On Friday evening, just as we were finishing up our ladies retreat for the weekend, an announcement came on the overhead throughout the ship and asked all emergency teams to report down to OR 3. The women in the retreat who are a part of the emergency medical teams leapt up and ran out of that room leaving the rest of us rattled and quite concerned. After a few minutes, the overhead speaker blared once again, this time asking anyone with blood type B+ to get down to the lab immediately. On the ship, the crew supplies the blood bank for all surgeries. We knew for sure at that point that something was horribly wrong. Someone was downstairs in the hospital and in desperate need of blood. Several minutes later they came back on the overhead and asked everyone onboard to stop whatever they were doing and pray for the patient in OR 3. I was so glad that so many of the women of the Africa Mercy were still together after our evening retreat. It was a surreal and rattling experience to be sitting upstairs and knowing that a patient downstairs was actively dying as we sat there. We prayed together and sat together and I cried quite a bit. There was nothing we could do but wait. They came over the intercom to name certain people they knew had the correct blood type to come down to the lab immediately and I shakily walked down to my cabin to get ready for bed. As I was about to go to sleep they came on the overhead for the last time that evening and said that the patient in OR 3 was stable, but in critical condition. The next day we found out that he made it through the night. That following day at the ladies retreat one of the anesthesiologists who had been in OR 3 the previous night told us that as everything went south so fast, she just kept thinking, “No! Why is this happening on my watch?!?” and she distinctly heard God tell her, “This isn’t your watch, it’s MY watch.” She said she could tangibly feel the prayers coming from every corner of the ship towards OR 3. What a scary evening, but what a privilege to be here among these people and with our great God to plead for miracles and for life.
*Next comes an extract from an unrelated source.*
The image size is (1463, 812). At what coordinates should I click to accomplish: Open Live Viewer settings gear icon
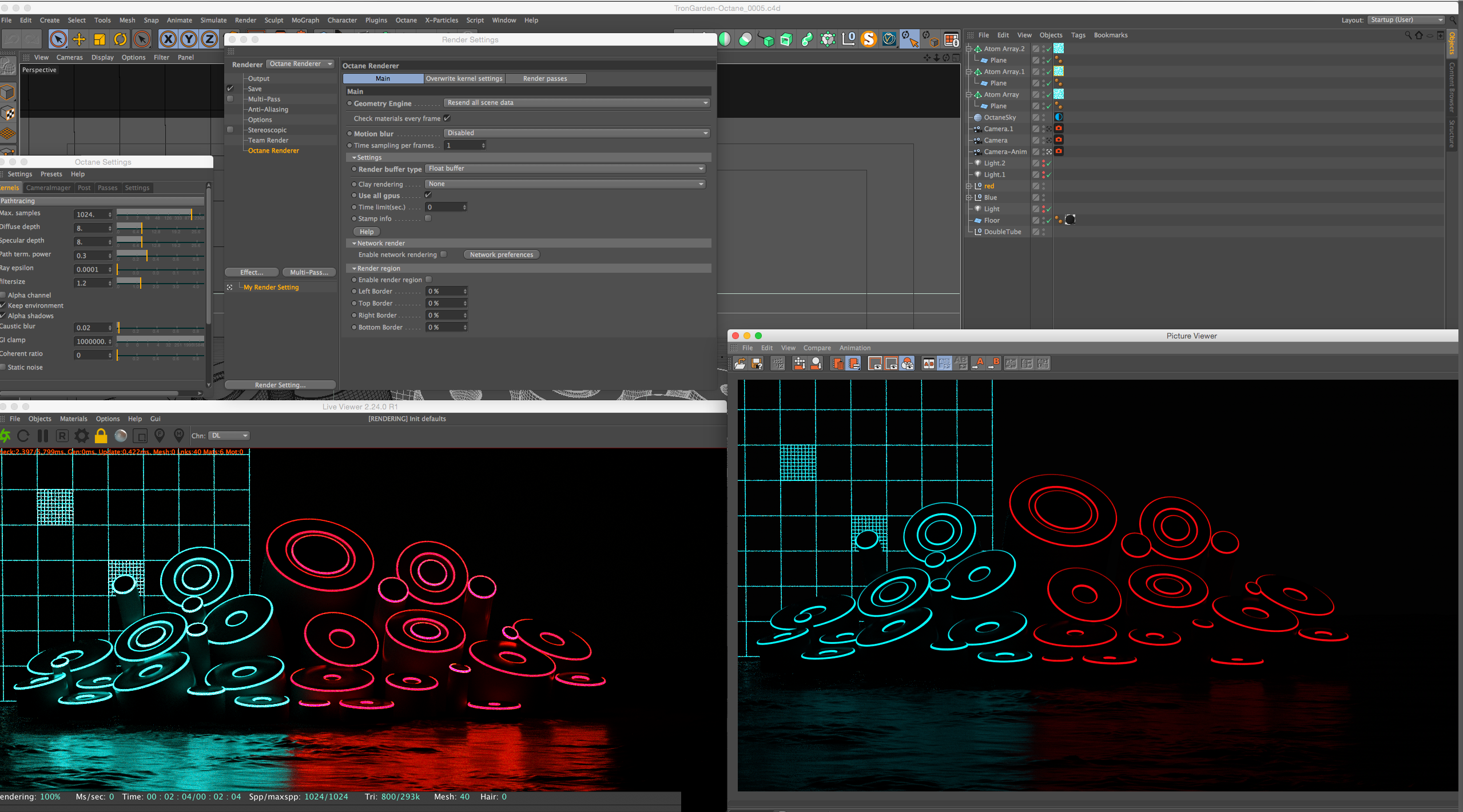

*Update: This patient is now out of ICU and doing well! Praise the Lord! People have been referring to this incident as "the perfect storm" because of the horrific-ness of what happened (can't share too many details, but it's truly a miracle that this man is alive today) coupled with several other complications that happened at the same time, but still having exactly the right people here who knew what to do and a perfect God who has power over all.